Berkaca Kasus Dokter PPDS Perkosa Keluarga Pasien, IDI Soroti Sistem Pendidikan Tenaga Kesehatan Indonesia

Nasional | okezone | Selasa, 15 April 2025 - 16:05
share

JAKARTA - Ketua Umum Ikatan Dokter Indonesia (IDI), Dr Slamet Budianto menyoroti sistem pendidikan bagi tenaga kesehatan di Indonesia, usai kasus Priguna Anugerah Pratama, Dokter PPDS yang memperkosa anak pasien. Dia menegaskan untuk melahirkan dokter yang baik diperlukan pendidikan yang berkualitas sejak dini.

"Jadi kalau seorang dokter dihasilkan dari pendidikan yang baik, Insya Allah dia akan baik, selama sistemnya menjadi baik, termasuk pembiayaan," ujar Slamet dalam program OneonOne Sindonews TV dikutip, Selasa (15/4/2025).

Dia mengaku bahwa biaya pendidikan untuk menjadi seorang dokter begitu mahal. IDI pun dalam hal ini tak henti-hentinya menyuarakan kemahalan biaya pendidikan ini kepada pemerintah.

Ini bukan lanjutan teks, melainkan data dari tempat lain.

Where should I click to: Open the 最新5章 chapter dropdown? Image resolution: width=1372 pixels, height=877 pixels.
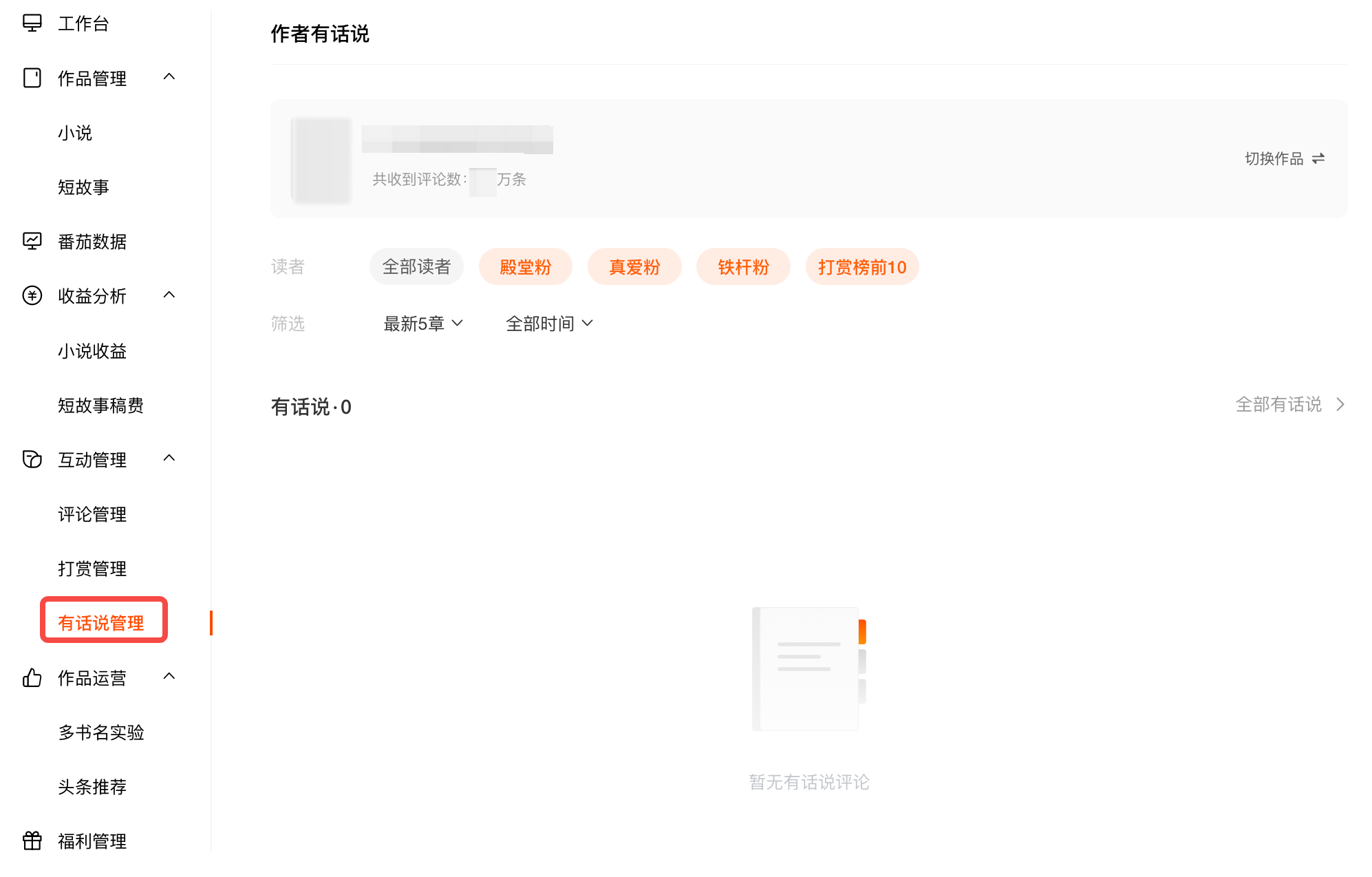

"IDI sudah tak henti-hentinya mengatakan kepada pemerintah kenapa harus mahal," ucapnya.

 

Dalam kesempatan itu, dia juga menyinggung terkait sistem upah bagi dokter di Indonesia dengan di luar negeri. Kata dia di Indonesia dokter akan dibayar sesuai jumlah pasiennya, sementara di luar negeri gaji dokter disesuaikan dengan jam kerja.

 

"Harusnya seorang dokter seperti di luar negeri, tidak boleh mikir uang, dia taunya sebulan kerja melayani pasien, berapa pun pasien dia digaji. Seperti di Malaysia, Singapur, seluruh dunia seperti itu. Nah di Indonesia tidak, per pasien kita obati dapat uang," tuturnya.

"Gak ada pasien tidak dapat uang. Akhirnya efeknya antara, saingan nih antara dokter dan pasien. Di luar negeri gak ada, karena masing-masing batasannya adalah jam, itu sistem kita yang belum baik," ujarnya.

Maka dari itulah, dia mendorong pemerintah untuk memperbaiki sistem pendidikan hingga biaya dokter di Indonesia. Tujuan untuk melahirkan tenaga kerja yang baik di Indonesia.

"Jadi sistem pendidikan kita harus diperbaiki, utamanya pembiayaan. Pembiayaan yang kedua adalah jam kerja. Di negara-negara Eropa itu kita dibatasi 40-50 jam per minggu. Kemarin Kementerian Kesehatan mengeluarkan surat edaran 80 jam, dua kali lipatnya standar Eropa. Jadi itu pangkal permasalahannya," pungkasnya.